What is required:
Find the string "Locate" in the records and copy each line where it occurs.

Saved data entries
Start of Block
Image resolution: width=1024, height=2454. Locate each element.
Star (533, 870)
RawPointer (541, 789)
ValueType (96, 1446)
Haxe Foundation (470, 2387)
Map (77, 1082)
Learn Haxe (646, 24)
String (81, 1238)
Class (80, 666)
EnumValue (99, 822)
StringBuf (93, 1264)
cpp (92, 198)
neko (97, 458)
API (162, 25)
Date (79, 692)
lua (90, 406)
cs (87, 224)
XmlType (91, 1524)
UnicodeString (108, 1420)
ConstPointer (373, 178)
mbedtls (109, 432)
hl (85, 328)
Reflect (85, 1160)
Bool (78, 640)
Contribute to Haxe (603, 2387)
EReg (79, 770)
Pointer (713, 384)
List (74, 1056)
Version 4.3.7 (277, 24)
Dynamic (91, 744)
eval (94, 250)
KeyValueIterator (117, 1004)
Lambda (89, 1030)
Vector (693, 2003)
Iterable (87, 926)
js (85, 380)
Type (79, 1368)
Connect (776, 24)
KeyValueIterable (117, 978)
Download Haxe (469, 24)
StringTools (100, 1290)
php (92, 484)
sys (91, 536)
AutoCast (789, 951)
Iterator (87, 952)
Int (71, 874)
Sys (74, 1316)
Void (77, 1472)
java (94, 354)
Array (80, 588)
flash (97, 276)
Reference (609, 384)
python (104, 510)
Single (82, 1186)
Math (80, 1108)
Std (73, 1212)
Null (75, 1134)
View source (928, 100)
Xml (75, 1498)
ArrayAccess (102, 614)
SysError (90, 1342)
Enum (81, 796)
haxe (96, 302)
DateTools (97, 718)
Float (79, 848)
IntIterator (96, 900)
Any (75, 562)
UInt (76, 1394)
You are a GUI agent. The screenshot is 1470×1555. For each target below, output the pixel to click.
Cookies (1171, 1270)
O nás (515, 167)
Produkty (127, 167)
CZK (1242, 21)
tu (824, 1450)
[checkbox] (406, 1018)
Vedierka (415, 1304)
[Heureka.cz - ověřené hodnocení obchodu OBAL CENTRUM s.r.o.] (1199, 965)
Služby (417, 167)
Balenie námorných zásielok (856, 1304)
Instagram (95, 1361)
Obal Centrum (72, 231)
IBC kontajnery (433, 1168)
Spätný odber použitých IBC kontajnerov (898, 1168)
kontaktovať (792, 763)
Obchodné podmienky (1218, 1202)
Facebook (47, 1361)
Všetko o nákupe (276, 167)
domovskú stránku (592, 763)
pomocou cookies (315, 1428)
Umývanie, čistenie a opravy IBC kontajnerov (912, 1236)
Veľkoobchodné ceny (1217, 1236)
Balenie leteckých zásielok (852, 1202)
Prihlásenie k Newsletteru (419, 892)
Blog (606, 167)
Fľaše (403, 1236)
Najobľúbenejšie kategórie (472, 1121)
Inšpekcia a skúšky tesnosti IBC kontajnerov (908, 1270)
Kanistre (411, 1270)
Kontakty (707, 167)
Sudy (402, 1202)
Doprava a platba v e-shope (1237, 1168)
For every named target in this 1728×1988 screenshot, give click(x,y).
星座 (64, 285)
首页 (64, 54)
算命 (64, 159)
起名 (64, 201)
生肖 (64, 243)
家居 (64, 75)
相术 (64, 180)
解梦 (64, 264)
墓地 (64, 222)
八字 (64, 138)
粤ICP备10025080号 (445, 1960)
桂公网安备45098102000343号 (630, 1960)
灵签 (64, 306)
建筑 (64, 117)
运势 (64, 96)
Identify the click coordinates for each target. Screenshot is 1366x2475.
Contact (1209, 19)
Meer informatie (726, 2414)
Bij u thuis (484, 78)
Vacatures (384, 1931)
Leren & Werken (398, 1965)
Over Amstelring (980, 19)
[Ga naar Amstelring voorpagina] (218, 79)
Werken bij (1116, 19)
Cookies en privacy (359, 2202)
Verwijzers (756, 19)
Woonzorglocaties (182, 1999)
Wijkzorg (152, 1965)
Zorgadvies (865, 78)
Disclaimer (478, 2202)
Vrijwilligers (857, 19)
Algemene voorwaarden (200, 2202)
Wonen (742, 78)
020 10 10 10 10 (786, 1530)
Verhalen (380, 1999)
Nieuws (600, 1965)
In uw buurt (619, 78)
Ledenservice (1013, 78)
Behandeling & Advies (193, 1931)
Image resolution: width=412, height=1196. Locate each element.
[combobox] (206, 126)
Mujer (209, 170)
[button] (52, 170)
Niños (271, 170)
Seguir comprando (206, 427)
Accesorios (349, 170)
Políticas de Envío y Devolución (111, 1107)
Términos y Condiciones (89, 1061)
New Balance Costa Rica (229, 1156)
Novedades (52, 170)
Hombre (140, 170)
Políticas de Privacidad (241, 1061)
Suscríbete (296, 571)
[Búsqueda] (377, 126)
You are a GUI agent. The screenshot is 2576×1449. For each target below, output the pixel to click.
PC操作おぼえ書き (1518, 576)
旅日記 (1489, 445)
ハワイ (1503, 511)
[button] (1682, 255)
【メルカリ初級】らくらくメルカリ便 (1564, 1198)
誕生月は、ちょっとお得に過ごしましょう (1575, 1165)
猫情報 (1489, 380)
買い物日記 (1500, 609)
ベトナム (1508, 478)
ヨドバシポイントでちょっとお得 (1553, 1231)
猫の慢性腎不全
End of Block
Task output:
Image resolution: width=1024, height=2454. Locate each element.
Image resolution: width=412, height=1196. Locate each element.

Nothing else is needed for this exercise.